For more than a hundred years, physicists have struggled with one of the most complex challenges in statistical mechanics: directly solving the configurational integral, a mathematical expression that describes how particles interact under different conditions. Now, researchers at the University of New Mexico and Los Alamos National Laboratory have developed an artificial intelligence framework that finally cracks this long-standing problem.
Their system, called Tensors for High-dimensional Object Representation (THOR) AI, combines advanced tensor network mathematics with machine learning to achieve what was once thought impossible – accurate, scalable simulations of materials under extreme conditions, computed in seconds rather than weeks.
Why the Configurational Integral Matters
At the heart of statistical physics lies the configurational integral, which determines how atoms and molecules behave when subjected to different thermodynamic and mechanical environments. This is crucial for predicting the properties of metals, gases, and complex materials.

Traditionally, scientists relied on molecular dynamics and Monte Carlo simulations to approximate these interactions. While useful, these methods are limited by the so-called “curse of dimensionality” – as the number of variables increases, the computational cost grows exponentially. Even the world’s fastest supercomputers often require weeks of processing to produce partial results, and accuracy remains limited.
“Accurately determining thermodynamic behavior deepens our understanding of statistical mechanics and informs key areas such as metallurgy,” explains Boian Alexandrov, senior AI scientist at Los Alamos.
Breaking Free from Classical Limits
The THOR AI framework introduces a revolutionary approach. Instead of brute-force computation, it uses tensor network algorithms to compress vast amounts of data into manageable structures. By representing the high-dimensional integrals as a chain of smaller, connected components, THOR AI can evaluate them with unprecedented efficiency.
A key innovation is the use of tensor train cross interpolation, a mathematical technique that identifies symmetries within crystal structures. This allows the system to bypass redundant calculations and focus only on the most relevant interactions.

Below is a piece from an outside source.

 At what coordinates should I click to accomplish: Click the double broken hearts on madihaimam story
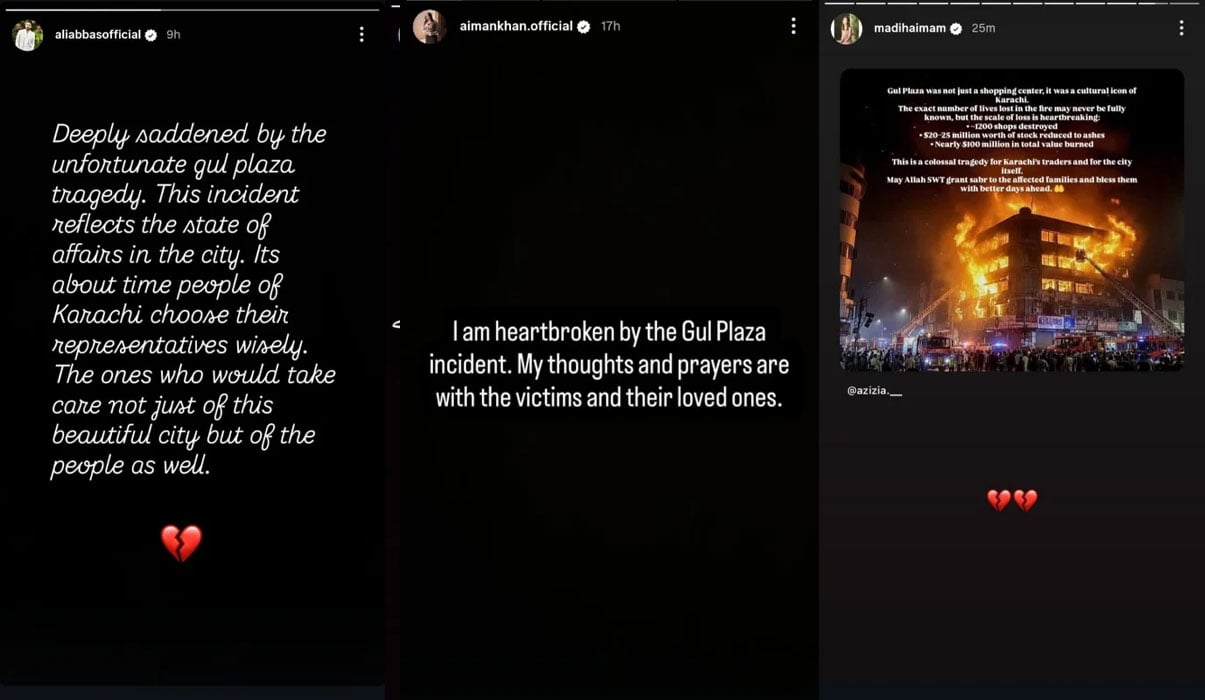tap(1012, 499)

The result: calculations that once required thousands of hours can now be completed in seconds, without sacrificing accuracy.
Real-World Applications: From Copper to Noble Gases
To validate the framework, the team applied THOR AI to simulations of copper, a metal widely used in electronics and engineering. The AI reproduced results from traditional molecular dynamics simulations but did so 400 times faster.
It was also tested on argon under high pressure and on tin’s solid-solid phase transition, both notoriously difficult problems in materials science. In each case, THOR AI matched or exceeded the accuracy of classical methods while dramatically reducing computation time.
“Traditionally, solving the configurational integral directly was considered impossible—it would take longer than the age of the universe with classical methods,” notes Dimiter Petsev, professor at the University of New Mexico. “Tensor networks now set a new standard of accuracy and efficiency.”
A New Era for Materials Science
The implications of this breakthrough extend far beyond physics theory. By enabling rapid and precise simulations, THOR AI could accelerate discoveries in:
- Metallurgy: Designing stronger, lighter, and more resilient alloys
- Energy research: Understanding how materials behave under extreme pressures, such as in nuclear reactors or planetary interiors
- Chemistry: Modeling molecular interactions with unprecedented accuracy
- Space exploration: Predicting how materials perform in the harsh environments of space
The Future of AI in Physics
THOR AI represents more than just a computational shortcut – it signals a paradigm shift in how artificial intelligence can be integrated into fundamental science. By bridging machine learning with advanced mathematics, researchers are not only solving problems once deemed intractable but also creating tools that can adapt to new challenges across physics, chemistry, and engineering.
As AI continues to evolve, frameworks like THOR may become essential in tackling other “impossible” problems, from quantum many-body systems to climate modeling.